#### [INFORMATION]

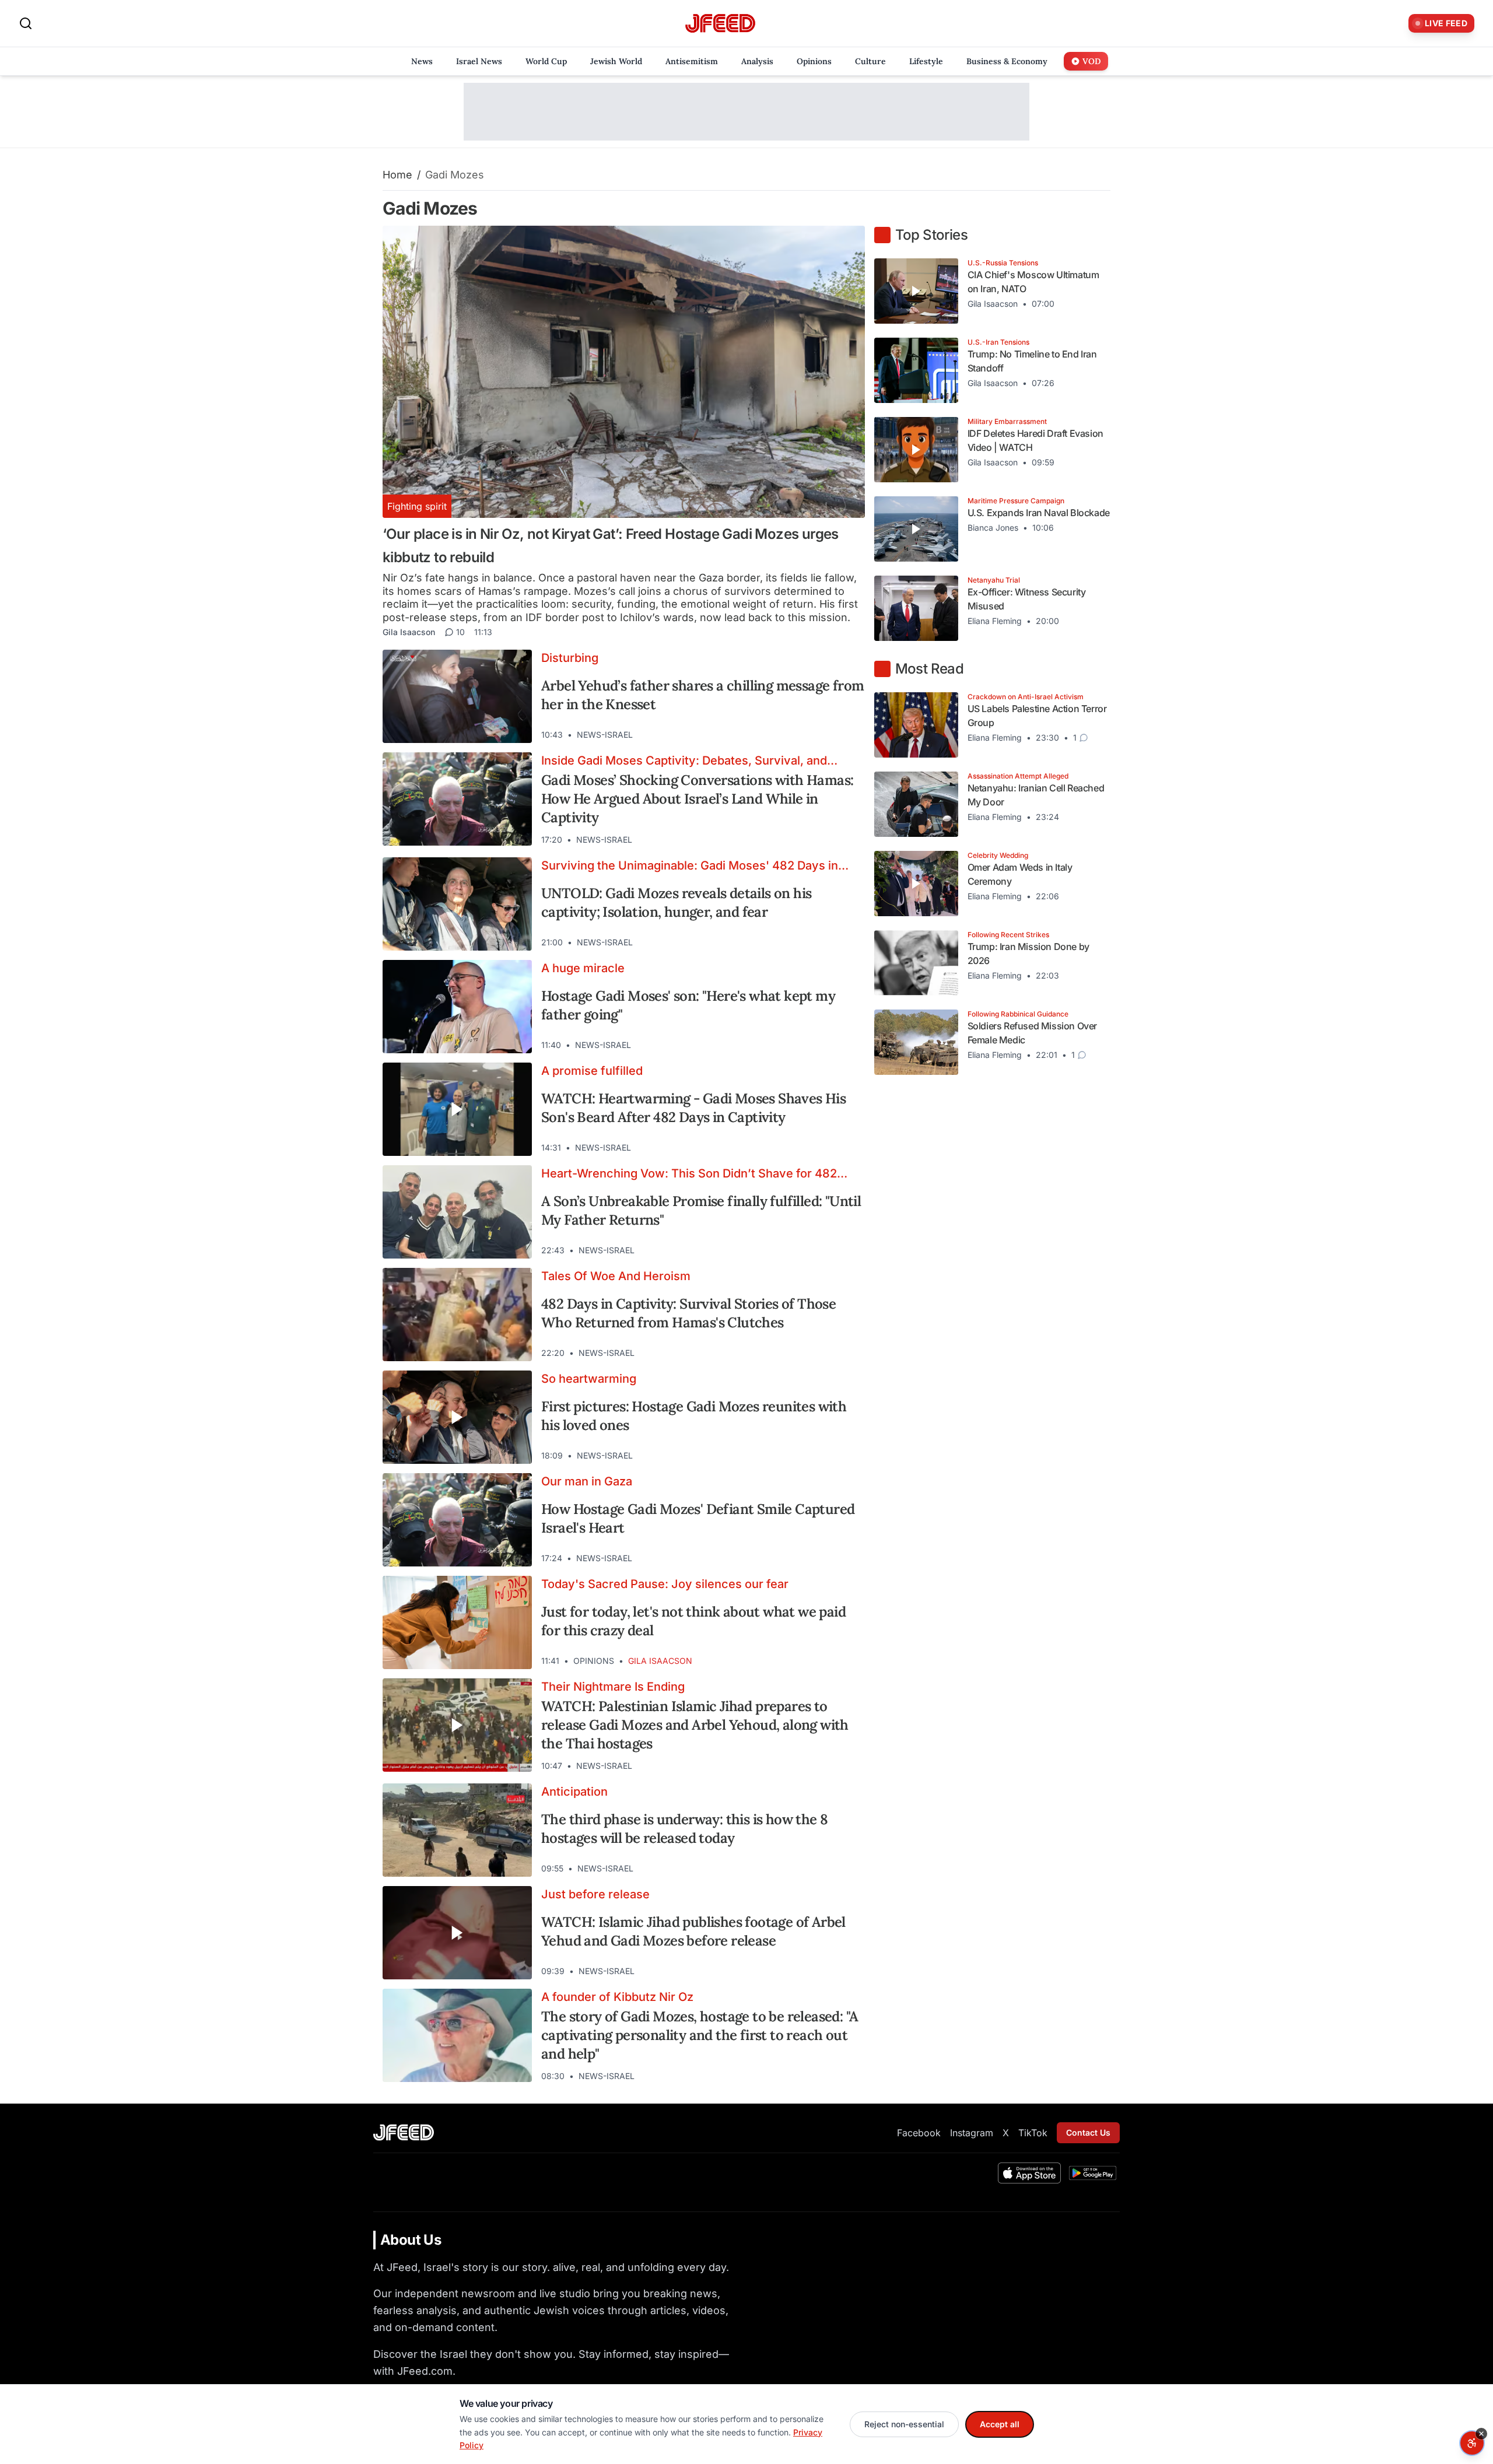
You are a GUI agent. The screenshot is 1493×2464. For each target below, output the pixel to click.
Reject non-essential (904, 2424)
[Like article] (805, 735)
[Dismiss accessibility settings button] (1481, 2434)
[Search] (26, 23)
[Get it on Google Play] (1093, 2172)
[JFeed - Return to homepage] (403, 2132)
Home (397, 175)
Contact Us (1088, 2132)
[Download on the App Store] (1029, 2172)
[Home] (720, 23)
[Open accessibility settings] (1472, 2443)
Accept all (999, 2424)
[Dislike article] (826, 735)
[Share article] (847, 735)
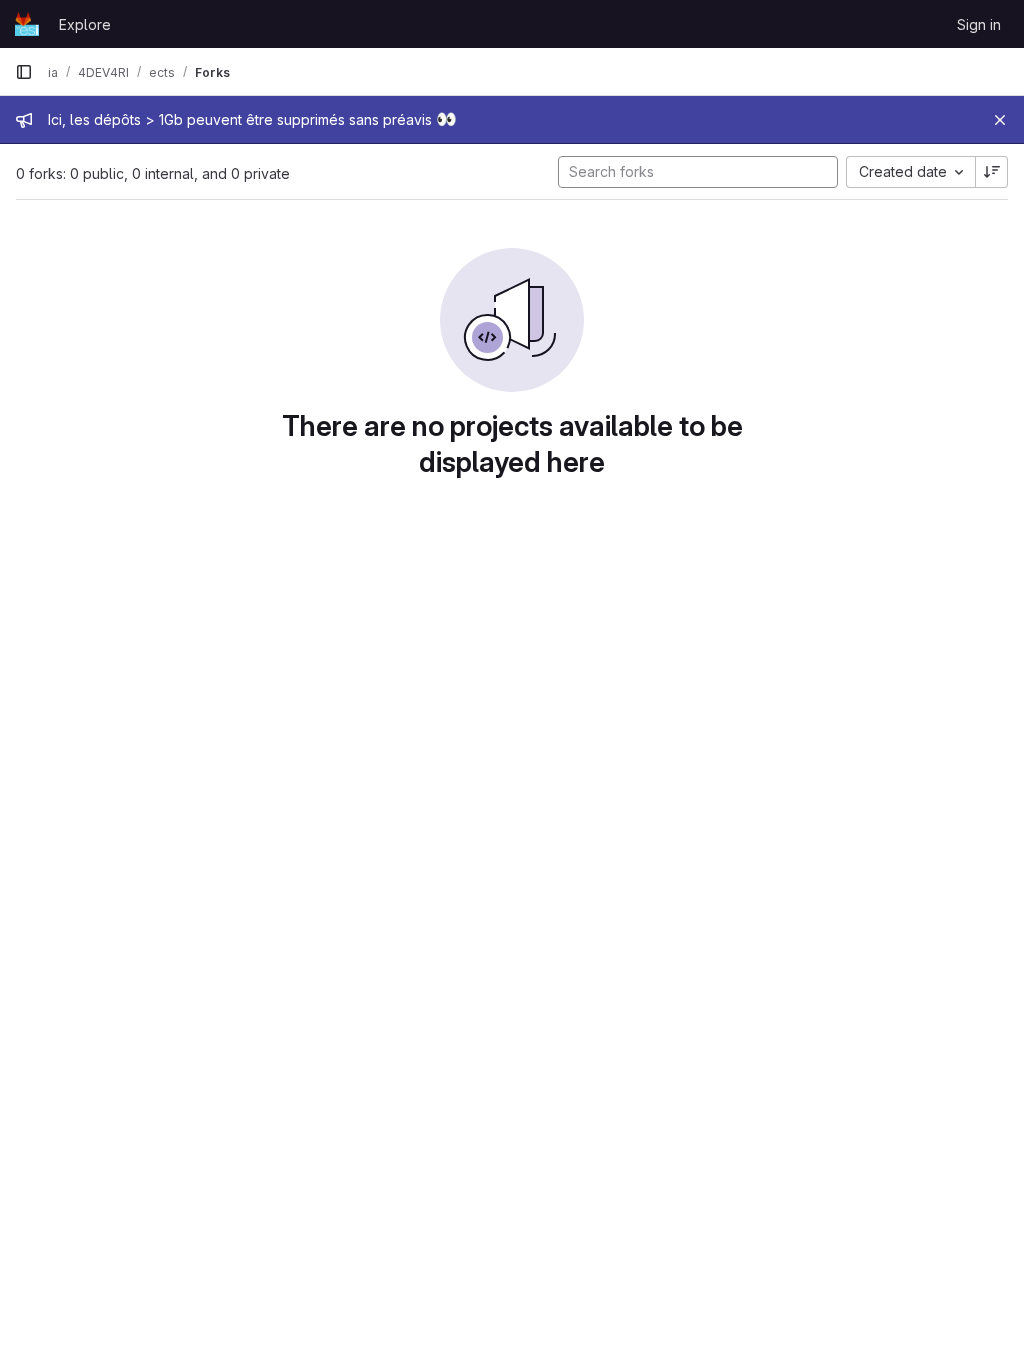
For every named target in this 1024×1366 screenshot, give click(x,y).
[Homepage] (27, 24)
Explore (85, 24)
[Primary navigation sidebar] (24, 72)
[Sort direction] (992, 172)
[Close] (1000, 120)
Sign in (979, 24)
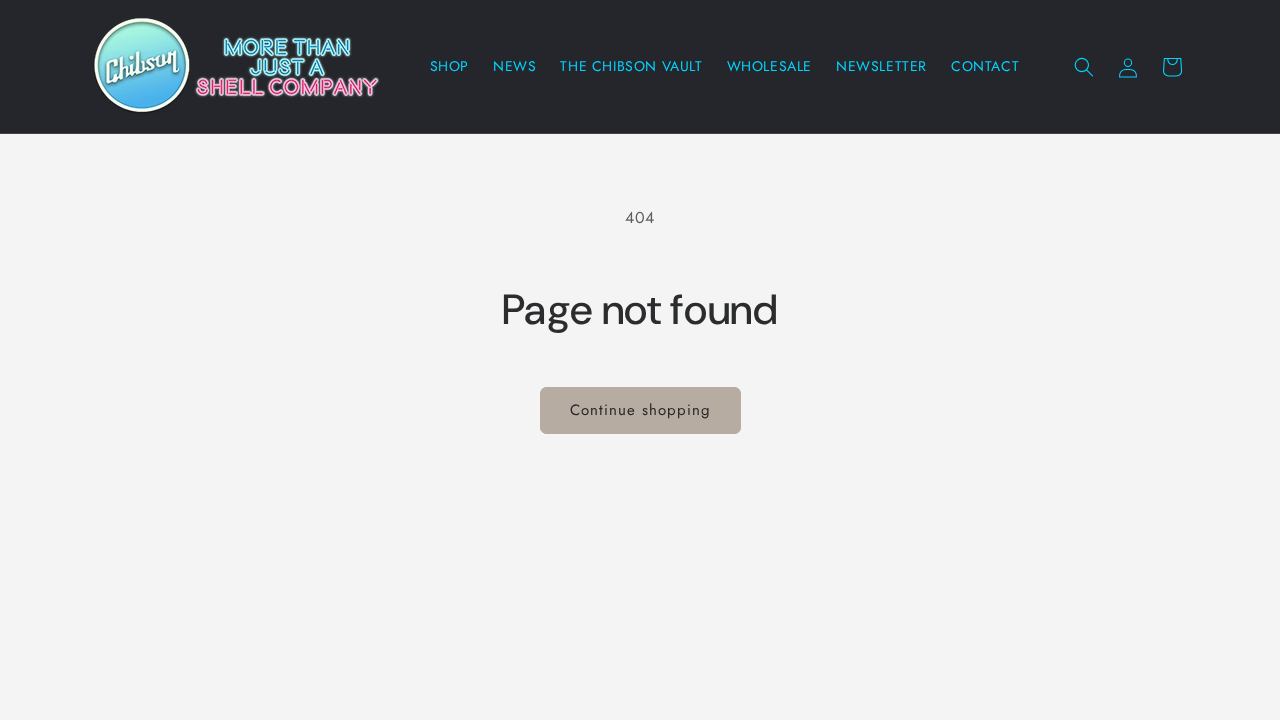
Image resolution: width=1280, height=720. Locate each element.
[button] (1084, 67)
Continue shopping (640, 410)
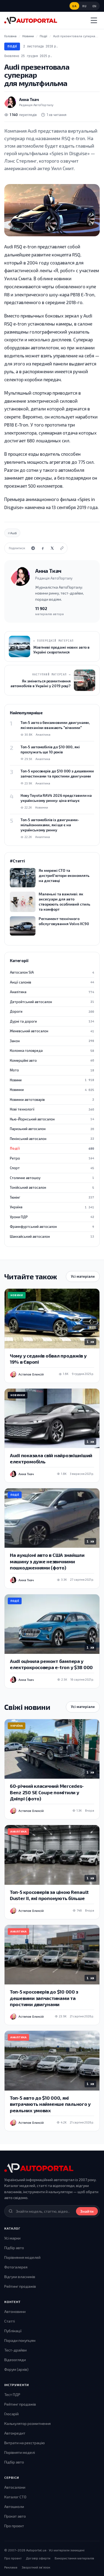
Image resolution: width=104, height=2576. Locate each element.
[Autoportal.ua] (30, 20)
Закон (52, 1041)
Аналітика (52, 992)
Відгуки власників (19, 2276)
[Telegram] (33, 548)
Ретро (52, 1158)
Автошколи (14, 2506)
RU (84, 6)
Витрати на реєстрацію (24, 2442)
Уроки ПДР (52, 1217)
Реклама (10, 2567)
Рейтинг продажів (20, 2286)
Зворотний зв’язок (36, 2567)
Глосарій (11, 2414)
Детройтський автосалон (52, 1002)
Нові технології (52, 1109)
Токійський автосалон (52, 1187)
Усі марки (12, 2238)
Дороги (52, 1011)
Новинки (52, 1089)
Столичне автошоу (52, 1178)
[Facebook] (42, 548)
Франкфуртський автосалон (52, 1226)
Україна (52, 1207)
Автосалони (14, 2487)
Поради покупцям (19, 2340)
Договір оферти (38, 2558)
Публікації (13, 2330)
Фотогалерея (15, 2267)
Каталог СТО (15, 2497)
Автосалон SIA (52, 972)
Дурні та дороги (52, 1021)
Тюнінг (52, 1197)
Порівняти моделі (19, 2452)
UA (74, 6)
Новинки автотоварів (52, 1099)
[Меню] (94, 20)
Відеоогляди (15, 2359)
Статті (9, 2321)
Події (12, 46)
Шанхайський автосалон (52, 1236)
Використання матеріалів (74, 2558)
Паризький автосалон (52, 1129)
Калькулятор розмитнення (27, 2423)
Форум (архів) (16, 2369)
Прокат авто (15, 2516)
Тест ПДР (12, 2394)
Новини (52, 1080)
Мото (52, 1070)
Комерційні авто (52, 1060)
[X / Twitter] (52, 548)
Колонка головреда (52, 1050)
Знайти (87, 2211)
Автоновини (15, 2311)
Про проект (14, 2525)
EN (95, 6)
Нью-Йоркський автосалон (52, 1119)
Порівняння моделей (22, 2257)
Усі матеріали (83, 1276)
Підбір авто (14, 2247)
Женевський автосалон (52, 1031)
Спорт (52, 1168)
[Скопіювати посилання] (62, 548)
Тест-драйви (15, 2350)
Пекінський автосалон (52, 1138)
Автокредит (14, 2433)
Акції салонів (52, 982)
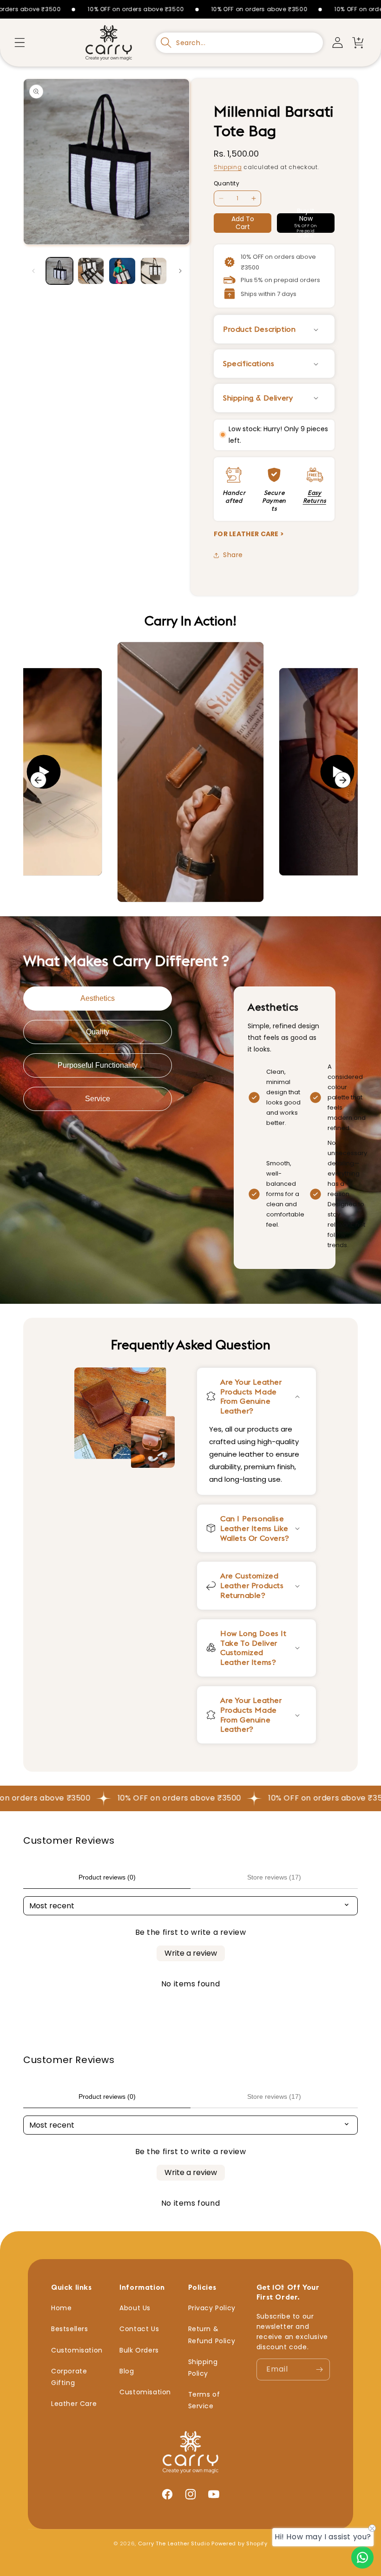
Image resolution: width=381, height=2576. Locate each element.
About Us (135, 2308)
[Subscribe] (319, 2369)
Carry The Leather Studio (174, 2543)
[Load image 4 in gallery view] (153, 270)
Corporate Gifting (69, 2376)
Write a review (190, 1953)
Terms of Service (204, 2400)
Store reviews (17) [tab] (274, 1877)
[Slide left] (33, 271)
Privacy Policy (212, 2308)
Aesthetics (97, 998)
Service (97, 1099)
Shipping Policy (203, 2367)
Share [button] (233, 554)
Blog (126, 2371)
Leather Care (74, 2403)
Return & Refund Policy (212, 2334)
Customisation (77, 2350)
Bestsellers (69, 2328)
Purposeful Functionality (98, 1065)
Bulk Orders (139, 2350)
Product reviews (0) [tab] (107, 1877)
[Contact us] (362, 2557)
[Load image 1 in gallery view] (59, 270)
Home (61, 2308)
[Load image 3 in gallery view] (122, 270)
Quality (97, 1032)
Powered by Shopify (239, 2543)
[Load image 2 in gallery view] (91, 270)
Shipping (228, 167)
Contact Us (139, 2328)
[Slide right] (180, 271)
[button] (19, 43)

#### [TASK DIRECTIONS]
The answer should be an exact restatement of every entry, with the pictures omitted.

#### [RESULT OF THIS TASK]
You are a GUI agent. The screenshot is 1493×2464. For each target below, output the pixel to click.
Reject non-essential (904, 2424)
[Like article] (805, 735)
[Dismiss accessibility settings button] (1481, 2434)
[Search] (26, 23)
[Get it on Google Play] (1093, 2172)
[JFeed - Return to homepage] (403, 2132)
Home (397, 175)
Contact Us (1088, 2132)
[Download on the App Store] (1029, 2172)
[Home] (720, 23)
[Open accessibility settings] (1472, 2443)
Accept all (999, 2424)
[Dislike article] (826, 735)
[Share article] (847, 735)
For every named target in this 1024×1366 screenshot, give click(x,y).
[Homepage] (27, 24)
Explore (85, 24)
[Primary navigation sidebar] (24, 72)
[Sort direction] (992, 172)
[Close] (1000, 120)
Sign in (979, 24)
Image resolution: width=1280, height=720. Locate each element.
[button] (1084, 67)
Continue shopping (640, 410)
Image resolution: width=104, height=2576. Locate each element.
[Autoportal.ua] (30, 20)
Закон (52, 1041)
Аналітика (52, 992)
Відгуки власників (19, 2276)
[Telegram] (33, 548)
Ретро (52, 1158)
Автошколи (14, 2506)
RU (84, 6)
Витрати на реєстрацію (24, 2442)
Уроки ПДР (52, 1217)
Реклама (10, 2567)
Рейтинг продажів (20, 2286)
Зворотний зв’язок (36, 2567)
Глосарій (11, 2414)
Детройтський автосалон (52, 1002)
Нові технології (52, 1109)
Токійський автосалон (52, 1187)
Усі марки (12, 2238)
Дороги (52, 1011)
Новинки (52, 1089)
Столичне автошоу (52, 1178)
[Facebook] (42, 548)
Франкфуртський автосалон (52, 1226)
Україна (52, 1207)
Автосалони (14, 2487)
Поради покупцям (19, 2340)
Договір оферти (38, 2558)
Публікації (13, 2330)
Фотогалерея (15, 2267)
Каталог СТО (15, 2497)
Автосалон SIA (52, 972)
Дурні та дороги (52, 1021)
Тюнінг (52, 1197)
Порівняти моделі (19, 2452)
UA (74, 6)
Новинки автотоварів (52, 1099)
[Меню] (94, 20)
Відеоогляди (15, 2359)
Статті (9, 2321)
Події (12, 46)
Шанхайський автосалон (52, 1236)
Використання матеріалів (74, 2558)
Паризький автосалон (52, 1129)
Калькулятор розмитнення (27, 2423)
Форум (архів) (16, 2369)
Прокат авто (15, 2516)
Тест ПДР (12, 2394)
Новини (52, 1080)
Мото (52, 1070)
Комерційні авто (52, 1060)
[X / Twitter] (52, 548)
Колонка головреда (52, 1050)
Знайти (87, 2211)
Автоновини (15, 2311)
Про проект (14, 2525)
EN (95, 6)
Нью-Йоркський автосалон (52, 1119)
Порівняння моделей (22, 2257)
Усі матеріали (83, 1276)
Підбір авто (14, 2247)
Женевський автосалон (52, 1031)
Спорт (52, 1168)
[Скопіювати посилання] (62, 548)
Тест-драйви (15, 2350)
Пекінський автосалон (52, 1138)
Автокредит (14, 2433)
Акції салонів (52, 982)
Image resolution: width=381, height=2576. Locate each element.
About Us (135, 2308)
[Subscribe] (319, 2369)
Carry The Leather Studio (174, 2543)
[Load image 4 in gallery view] (153, 270)
Corporate Gifting (69, 2376)
Write a review (190, 1953)
Terms of Service (204, 2400)
Store reviews (17) [tab] (274, 1877)
[Slide left] (33, 271)
Privacy Policy (212, 2308)
Aesthetics (97, 998)
Service (97, 1099)
Shipping Policy (203, 2367)
Share [button] (233, 554)
Blog (126, 2371)
Leather Care (74, 2403)
Return & Refund Policy (212, 2334)
Customisation (77, 2350)
Bestsellers (69, 2328)
Purposeful Functionality (98, 1065)
Bulk Orders (139, 2350)
Product reviews (0) [tab] (107, 1877)
[Contact us] (362, 2557)
[Load image 1 in gallery view] (59, 270)
Home (61, 2308)
[Load image 3 in gallery view] (122, 270)
Quality (97, 1032)
Powered by Shopify (239, 2543)
[Load image 2 in gallery view] (91, 270)
Shipping (228, 167)
Contact Us (139, 2328)
[Slide right] (180, 271)
[button] (19, 43)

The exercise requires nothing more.